Voting ran from December 5, 2025, to January 18, 2026, and nominees were divided into North and South based on their place of origin. The starters for each team are decided through the fan voting system while the reserves are selected by the league's head coaches.

The North All-Stars was coached by Leo Austria of the San Miguel Beermen, who would be coaching in his fifth All-Star Game and first since 2018. Japeth Aguilar of Barangay Ginebra San Miguel was the leading vote-getter among North nominees. He was joined by Calvin Abueva and Juan Gómez de Liaño of Converge FiberXers, Stephen Holt of Barangay Ginebra, and CJ Perez of San Miguel in the starting lineup.

The reserves for the North include Justin Arana and Justine Baltazar of Converge, CJ Cansino and Chris Newsome of Meralco Bolts, Zavier Lucero of Magnolia Chicken Timplados Hotshots, Adrian Nocum of Rain or Shine Elasto Painters and Don Trollano of San Miguel.

The South All-Stars was coached by Chot Reyes of the TNT Tropang 5G, who would be coaching in his eighth All-Star Game and first since 2018. June Mar Fajardo of San Miguel had the most votes among South nominees. The rest of the starters includes RJ Abarrientos and Scottie Thompson of Barangay Ginebra, Robert Bolick of NLEX Road Warriors and Calvin Oftana of TNT.

Completing the South roster are reserves JB Bahio of NLEX, Jericho Cruz of San Miguel, Rey Nambatac and Roger Pogoy of TNT, Leonard Santillan and Caelan Tiongson of Rain or Shine and Alec Stockton of Converge.

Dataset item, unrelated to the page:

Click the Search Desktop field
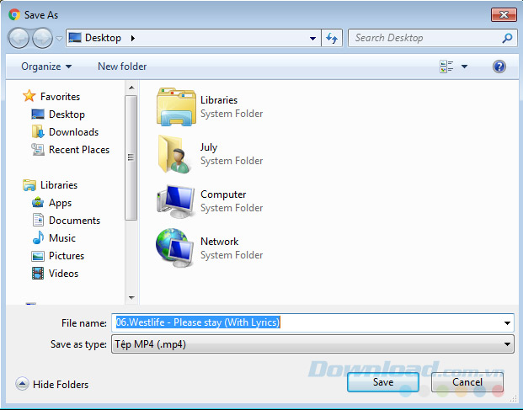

Abueva, Aguilar, and Fajardo are all selected for their tenth All-Star Game.

North All-Stars
| Pos. | Player | Team | No. of selections |
Starters
| SF/PF | Calvin Abueva | Converge FiberXers | 10 |
| C | Japeth Aguilar | Barangay Ginebra San Miguel | 10 |
| PG/SG | Juan Gómez de Liaño | Converge FiberXers | 1 |
| SF/SG | Stephen Holt | Barangay Ginebra San Miguel | 1 |
| SG/SF | CJ Perez | San Miguel Beermen | 3 |
Reserves
| C | Justin Arana | Converge FiberXers | 1 |
| PF/C | Justine Baltazar | Converge FiberXers | 1 |
| SG | CJ Cansino | Meralco Bolts | 1 |
| PF | Zavier Lucero^{DNP1} | Magnolia Chicken Timplados Hotshots | 1 |
| SG/SF | Chris Newsome | Meralco Bolts | 3 |
| SG/PG | Gian Mamuyac^{REP1} | Rain or Shine Elasto Painters | 2 |
| SG | Adrian Nocum | Rain or Shine Elasto Painters | 1 |
| SF | Don Trollano | San Miguel Beermen | 2 |
Head coach: Leo Austria (San Miguel Beermen)

South All-Stars
| Pos. | Player | Team | No. of selections |
Starters
| PG | RJ Abarrientos | Barangay Ginebra San Miguel | 1 |
| PG/SG | Robert Bolick | NLEX Road Warriors | 3 |
| C | June Mar Fajardo | San Miguel Beermen | 10 |
| SF | Calvin Oftana | TNT Tropang 5G | 3 |
| SG/PG | Scottie Thompson^{INJ1} | Barangay Ginebra San Miguel | 7 |
| PF/C | Leonard Santillan^{ST1} | Rain or Shine Elasto Painters | 1 |
Reserves
| PF/C | JB Bahio | NLEX Road Warriors | 1 |
| SG/PG | Jericho Cruz^{INJ2} | San Miguel Beermen | 4 |
| PG/SG | Rey Nambatac | TNT Tropang 5G | 1 |
| SG/SF | Roger Pogoy^{INJ3} | TNT Tropang 5G | 6 |
| SG | Alec Stockton | Converge FiberXers | 1 |
| PF/SF | Caelan Tiongson | Rain or Shine Elasto Painters | 1 |
Head coach: Chot Reyes (TNT Tropang 5G)

- Zavier Lucero did not participate.
- Gian Mamuyac played in place of Zavier Lucero.
- Scottie Thompson did not play due to an injury.
- Leonard Santillan started in place of Scottie Thompson.
- Jericho Cruz did not play due to an achilles injury.
- Roger Pogoy did not play due to a hamstring injury.